Conditional indorsement: If the indorser of a negotiable instrument, by express words in the indorsement,
makes his liability, dependent on the happening of a specified event, although such event may never happen,
such indorsement is called a ‘conditional’ endorsement.
In the case of a conditional indorsement the liability of the indorser would arise only upon the happening of the
event specified. But the indorsee can sue other prior parties, e.g., the maker, acceptor etc., if the instrument is not
duly met at maturity, even though the specified event did not happen.
Q6. Why do you think an agreement to take a person to moon for a holiday cannot be a
contract?
Ans:
Contract is an agreement enforceable by law is a contract. To make a contract, there must be (I) an agreement
and (ii) the agreement should be enforceable by law.
Agreement is defined as ‘every promise and every set of promises forming consideration for each other ‘. A
promise is defined as “an accepted proposal.” Thus, every agreement in its ultimate analysis is made of a
proposal from one side and its acceptance by the other.
The following are the essentials of a contract:
a) Agreement : An agreement which is preliminary to every contract is the outcome of offer and acceptance. An
offer to do or not to do a particular act is made by one party and is accepted by the other to whom the offer is
made. Then we say that there is a meeting of the minds of the parties. Such a position is known as consensus ad
idem.
b) Free consent : The parties should agree upon the same thing in the same sense and their consent should be
free from all sorts of pressure. In other words it should not be caused by coercion, undue influence,
misrepresentation, fraud or mistake.
c) Contractual capacity: The parties entering into an agreement must have legal competence. In other words, they
must have attained the age of majority, should be of sound mind and should not be disqualified under the law of
the land. A contract entered into between the parties having no legal capacity is nullity in the eyes of law.

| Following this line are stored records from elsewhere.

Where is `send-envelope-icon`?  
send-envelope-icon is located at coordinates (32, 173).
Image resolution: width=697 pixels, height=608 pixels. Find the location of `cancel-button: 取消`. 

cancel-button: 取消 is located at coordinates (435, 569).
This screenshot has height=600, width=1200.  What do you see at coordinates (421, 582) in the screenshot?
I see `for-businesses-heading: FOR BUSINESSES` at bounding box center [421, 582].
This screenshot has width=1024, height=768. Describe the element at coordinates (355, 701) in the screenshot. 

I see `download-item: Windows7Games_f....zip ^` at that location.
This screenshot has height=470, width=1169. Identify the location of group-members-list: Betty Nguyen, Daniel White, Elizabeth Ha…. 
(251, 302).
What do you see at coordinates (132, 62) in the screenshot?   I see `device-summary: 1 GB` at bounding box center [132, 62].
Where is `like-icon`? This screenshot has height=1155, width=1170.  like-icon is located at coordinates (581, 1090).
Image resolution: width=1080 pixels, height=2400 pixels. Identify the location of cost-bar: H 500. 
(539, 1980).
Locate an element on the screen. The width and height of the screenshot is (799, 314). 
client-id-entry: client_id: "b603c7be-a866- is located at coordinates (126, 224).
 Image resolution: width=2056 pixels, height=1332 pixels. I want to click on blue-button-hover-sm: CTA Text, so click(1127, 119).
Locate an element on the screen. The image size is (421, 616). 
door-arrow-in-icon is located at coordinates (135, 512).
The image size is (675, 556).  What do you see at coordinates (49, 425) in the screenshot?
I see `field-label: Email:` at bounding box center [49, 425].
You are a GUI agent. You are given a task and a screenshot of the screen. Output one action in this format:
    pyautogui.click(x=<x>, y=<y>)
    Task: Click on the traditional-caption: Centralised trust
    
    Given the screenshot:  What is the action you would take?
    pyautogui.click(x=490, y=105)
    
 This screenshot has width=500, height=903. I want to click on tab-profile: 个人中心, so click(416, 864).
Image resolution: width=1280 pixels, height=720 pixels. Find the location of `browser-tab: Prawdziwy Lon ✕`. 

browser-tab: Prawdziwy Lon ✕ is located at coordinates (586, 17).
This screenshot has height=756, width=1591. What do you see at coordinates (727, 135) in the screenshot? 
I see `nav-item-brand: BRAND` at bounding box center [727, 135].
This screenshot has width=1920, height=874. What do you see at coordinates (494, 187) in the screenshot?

d) Lawful consideration: There must be consideration supporting every contract. Consideration means something
in return for something. It is the price for the promise. An agreement not supported by consideration becomes a
‘nudum pactum’ i.e., naked agreement. The consideration should be lawful and adequate. However, there are
certain exceptions to this rule.
e) Lawful object : The object or purpose of an agreement must be lawful. It should not be forbidden by law, should
not be fraudulent, should not cause injury to the person or property of another, should not be immoral or against
public policy.
f) Not expressly declared void: The statute should not declare an agreement void. The Act itself has declared
certain types of agreements as void. E.g., agreements in restraint of marriage, trade, legal proceedings. In such
cases, the aggrieved party can’t seek any relief from the court of law.
g) Possibility of performance: The agreement should be capable of being performed. e.g., Mr. A agrees with Mr. B
to discover treasure by magic. Mr. B can’t seek redressal of the grievance if Mr. A fails to perform the promise.
h) Certainty of terms: The terms of the agreement should be certain. E.g., Mr. A. agrees to sell 100 tons of oil. The
agreement is vague as it does not mention the types of oil agreed to be sold.
i) Intention to create legal obligation: Though Sec. 10 is silent about this, under English law this happens to be an
important ingredient. Therefore, Indian courts also recognise this ingredient. An agreement creating social
obligation can’t be enforced.
j) Legal formalities: Indian Contract Act deals with a simple contract supported by consideration. Agreements
made in India may be oral or written. However, Sec. 10 states that where the statute states that the contract
should be in writing and should be witnessed or should be registered, the same must be observed. Otherwise, the
agreement can’t be enforced e.g., Under Indian Companies Act, the Memorandum of Association and Articles of
Association must be registered.
All contracts are agreements but all agreements need not be contracts. The agreements that create legal
obligations only are contracts. So an agreement to take a person to moon cannot be contract.